Senate Minority Leader Harry Reid, D-Nev., backs the legislation. At least one reluctant Democrat signed on.
“I’m not going to let the adequate be the enemy of the barely sufficient,” said Oregon Sen. Ron Wyden, the top Democrat on the Senate Finance Committee.
But at least one Democrat remained staunchly opposed. Sen. Bob Menendez of New Jersey monopolized the Senate floor for several hours to protest the legislation that he warned adopts a colonial approach to the territory.
Menendez said ordinary Puerto Ricans get little say and the package favors hedge-fund creditors over island pensioners. Menendez vowed to speak for several hours though his effort wasn’t a true filibuster since a vote had been scheduled.
“I think the 3.5 million United States citizens who call Puerto Rico home deserve more than being jammed in a legislative process where their lives and their futures are going to be dictated by some time by a control board,” Menendez said.

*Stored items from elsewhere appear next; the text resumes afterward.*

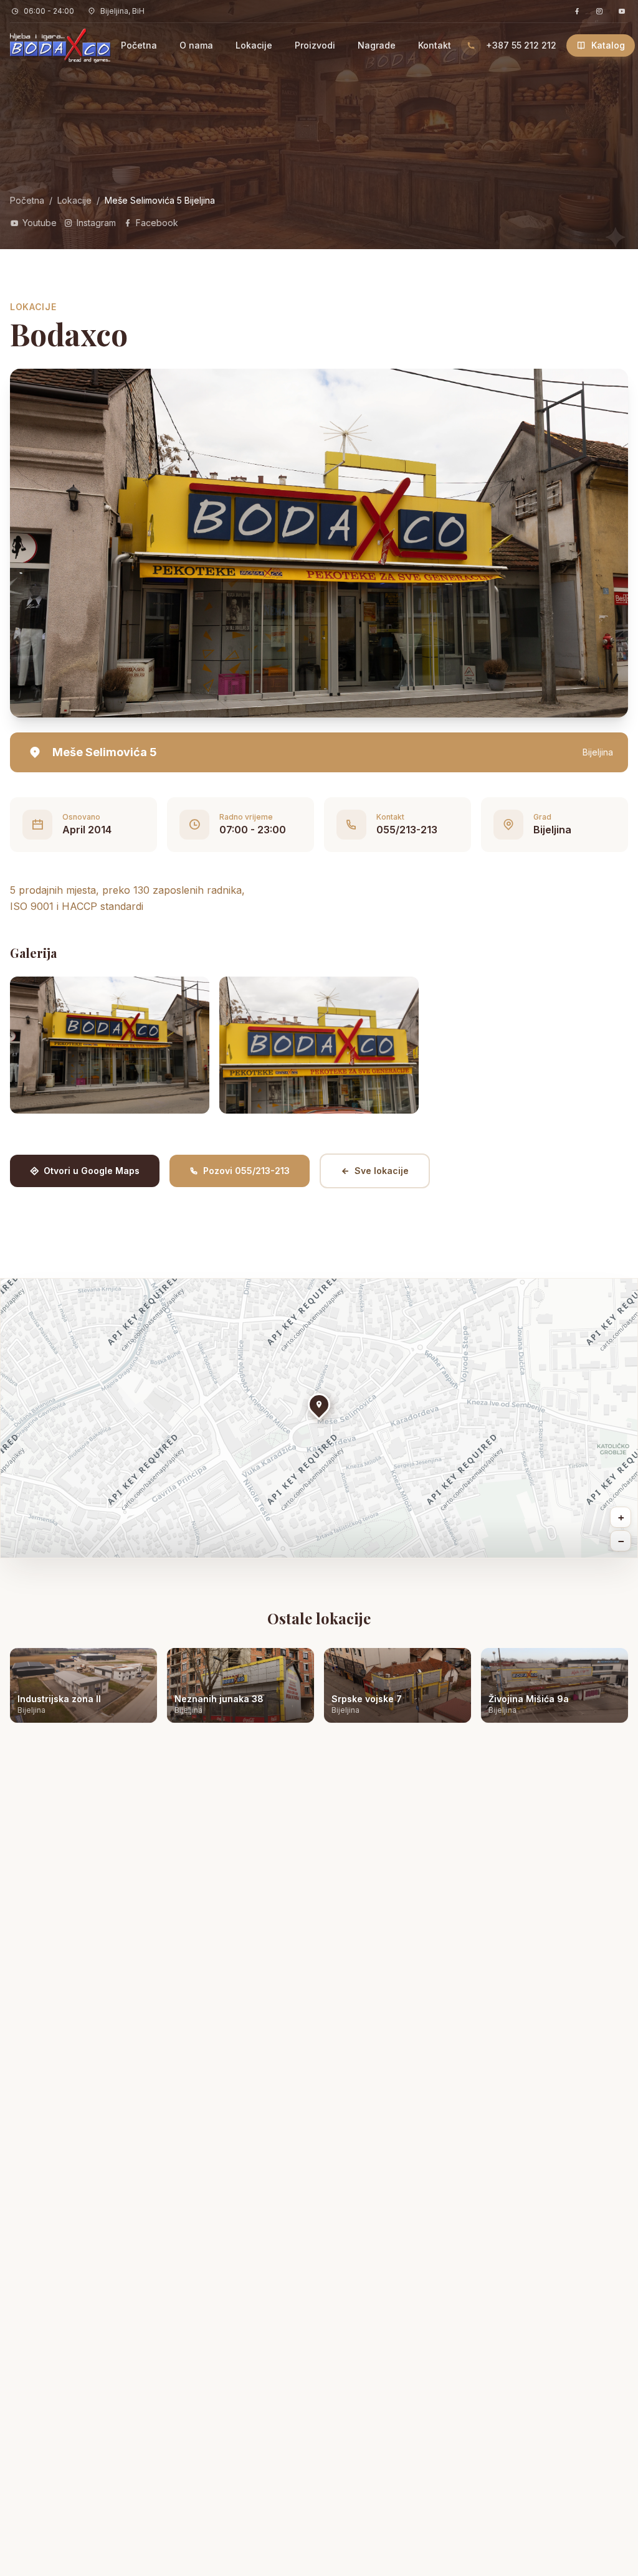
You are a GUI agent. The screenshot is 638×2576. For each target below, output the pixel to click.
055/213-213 (406, 829)
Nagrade (377, 45)
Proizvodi (315, 45)
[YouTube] (622, 11)
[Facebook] (577, 11)
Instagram (96, 222)
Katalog (608, 45)
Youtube (39, 222)
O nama (196, 45)
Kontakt (434, 45)
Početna (139, 45)
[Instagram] (599, 11)
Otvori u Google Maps (92, 1170)
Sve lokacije (382, 1170)
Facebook (157, 222)
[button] (319, 1405)
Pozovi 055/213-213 (246, 1170)
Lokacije (254, 45)
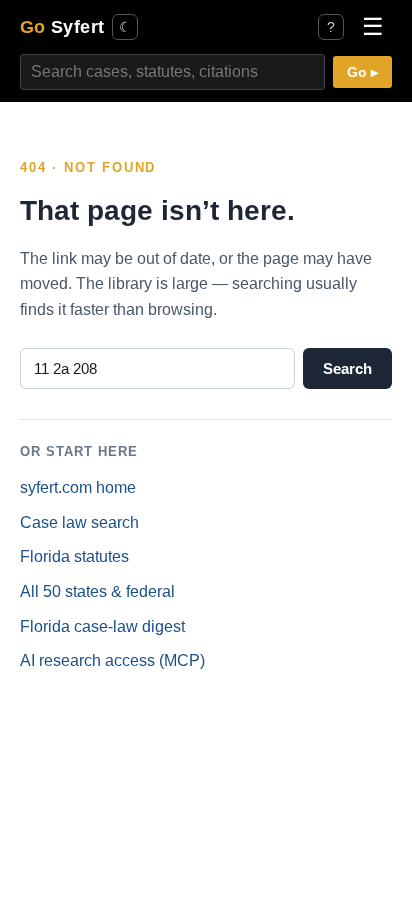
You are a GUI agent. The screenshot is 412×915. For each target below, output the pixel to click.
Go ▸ (362, 72)
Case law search (79, 522)
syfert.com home (78, 487)
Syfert (62, 26)
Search (347, 368)
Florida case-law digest (102, 626)
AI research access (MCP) (112, 660)
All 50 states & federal (97, 591)
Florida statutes (74, 556)
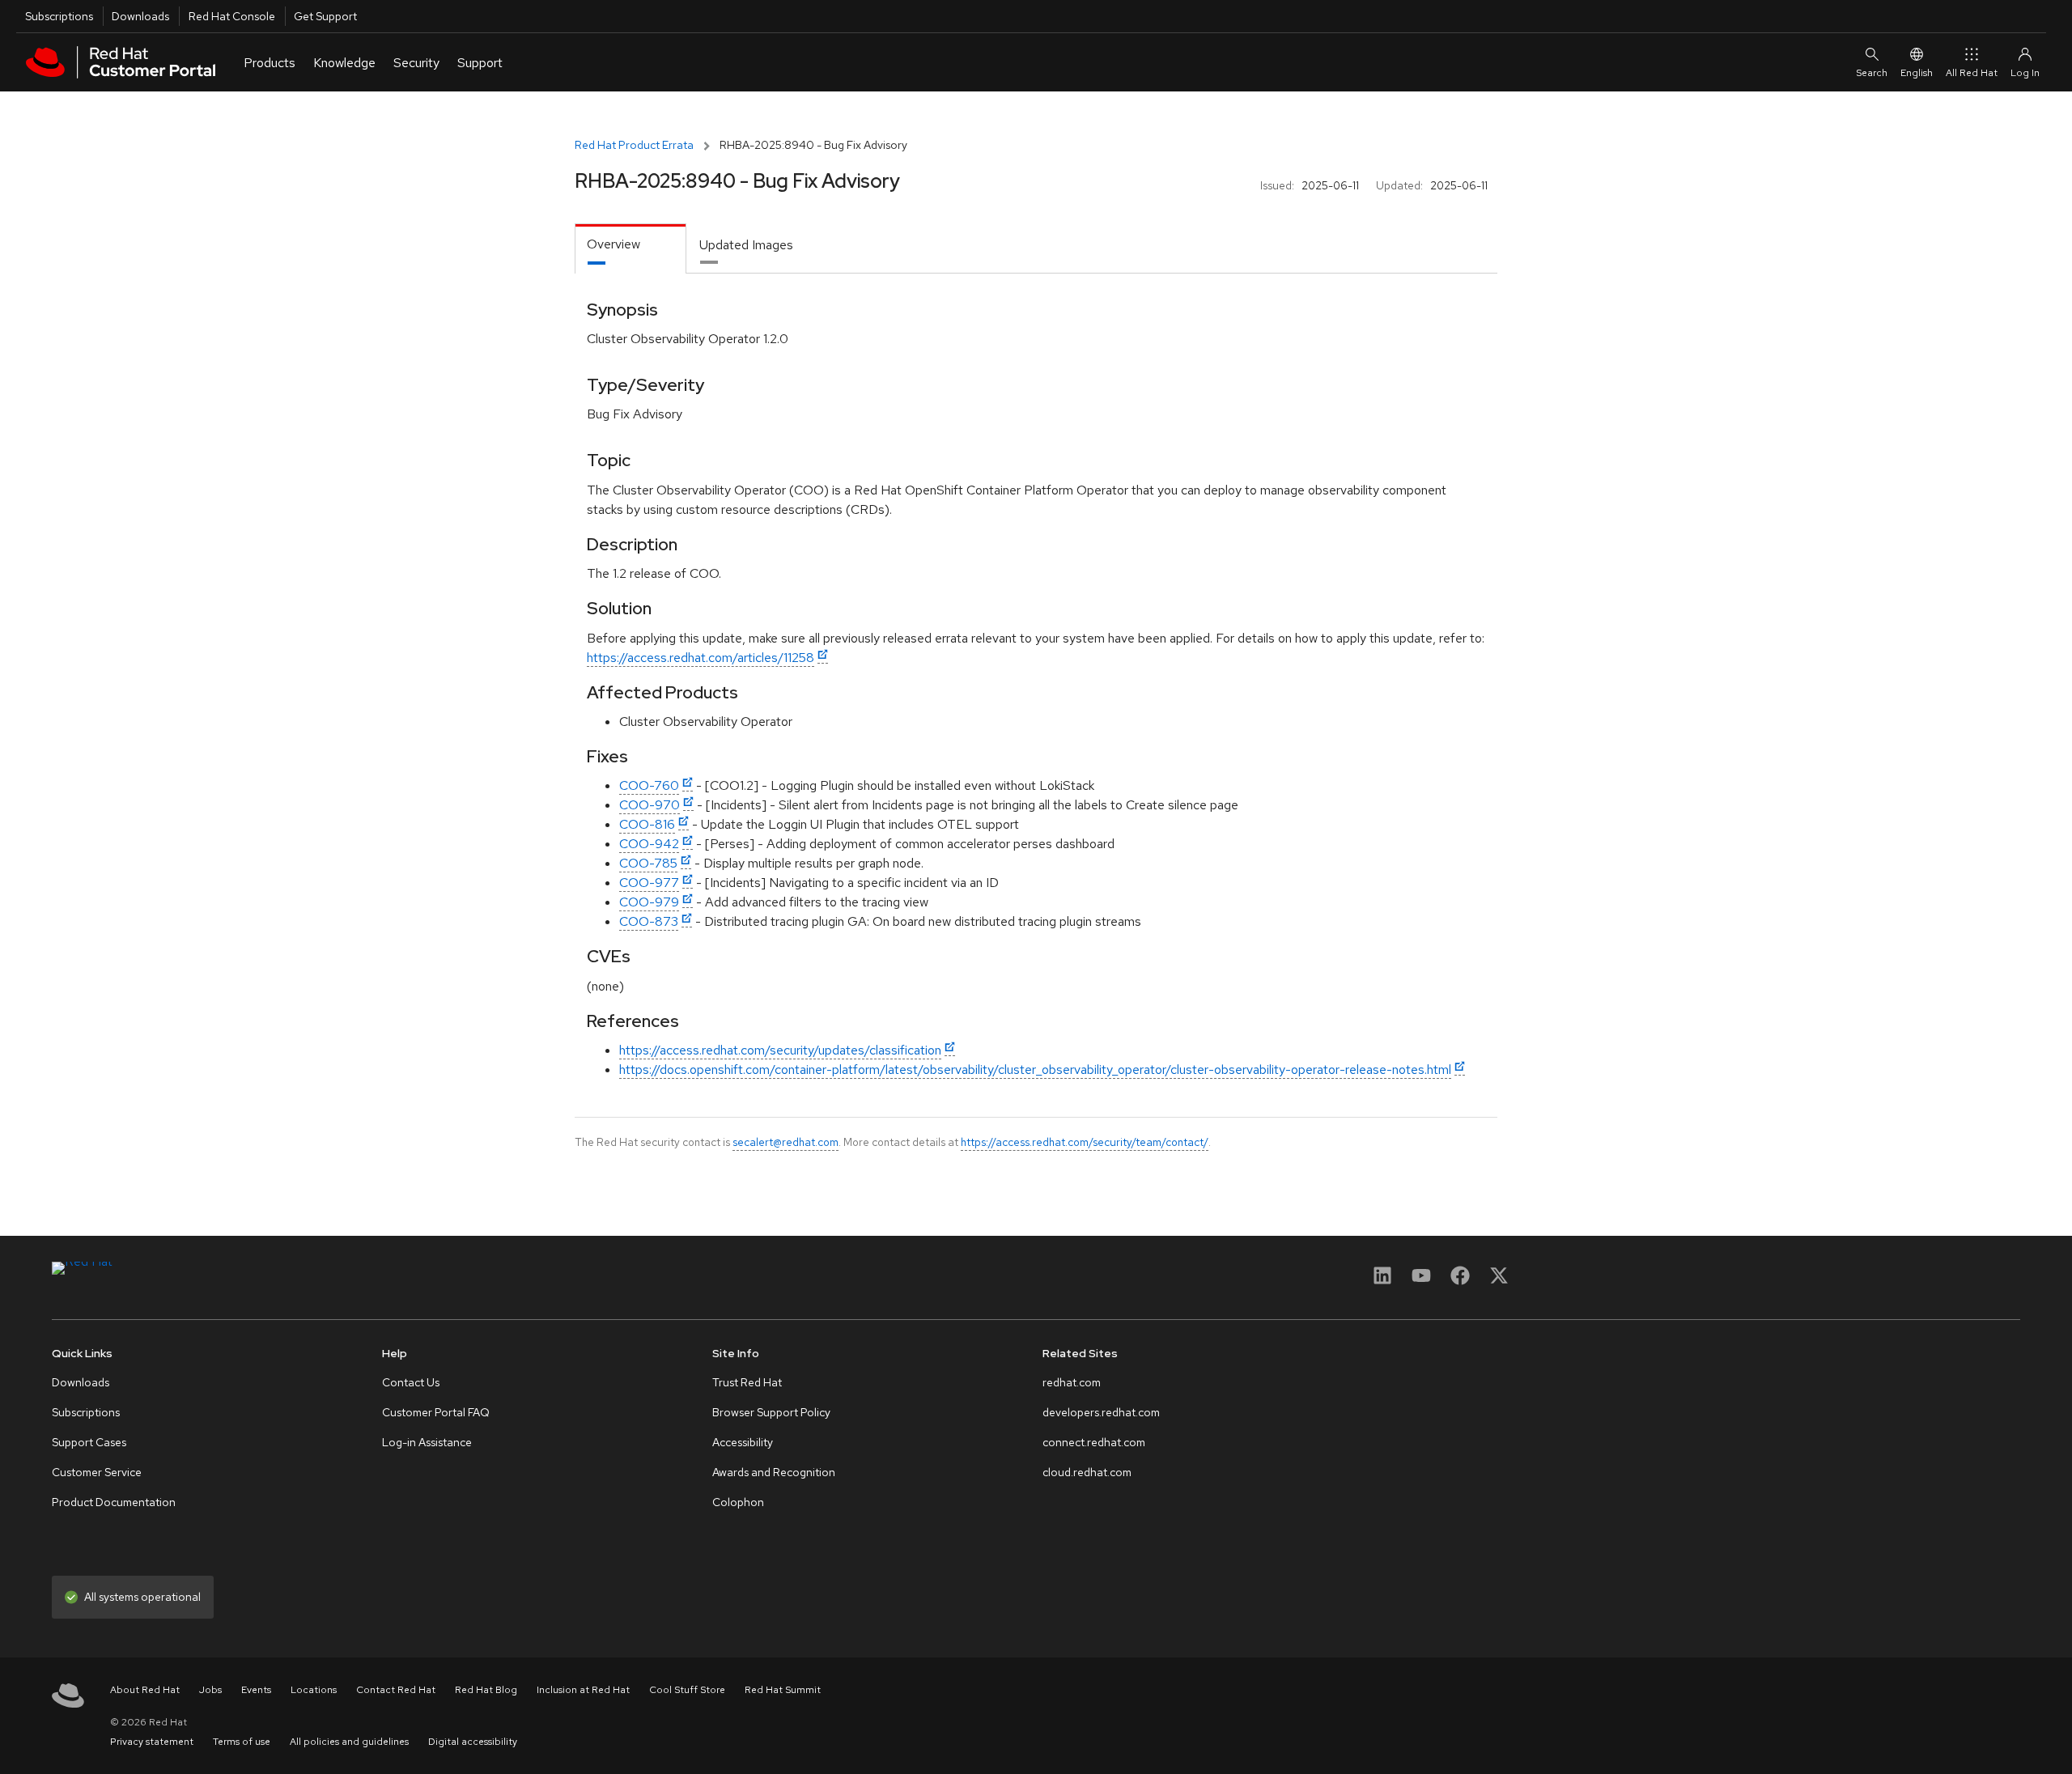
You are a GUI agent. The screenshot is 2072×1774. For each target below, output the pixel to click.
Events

The House is out of session until July 5, so the Senate will have to pass the House bill unchanged for it to head to the president’s desk for his signature before the Friday deadline.
Lew and Puerto Rican Gov. Alejandro Garcia Padilla made last-minute visits to Capitol Hill to lobby for votes. While the legislation has support from the Obama administration and Senate Republican and Democratic leaders, some senators in both parties said they would oppose it.
Some were Democrats like Menendez who said the legislation had colonial overtones. Some Republicans echoed the concerns of bondholders who have argued that the bill is unfair to banks and tantamount to a bailout for the territory.
And a bipartisan group of lawmakers from Ohio and West Virginia threatened to vote against proceeding to the bill in an effort to force action on unrelated legislation that would help coal miners’ pensions.
“If we’re going to help Puerto Rico escape bankruptcy, we should also be helping the 90,000 coal miners in Ohio, West Virginia and elsewhere who are also suffering the effects of the coal bankruptcies,” Sen. Rob Portman, R-Ohio, said.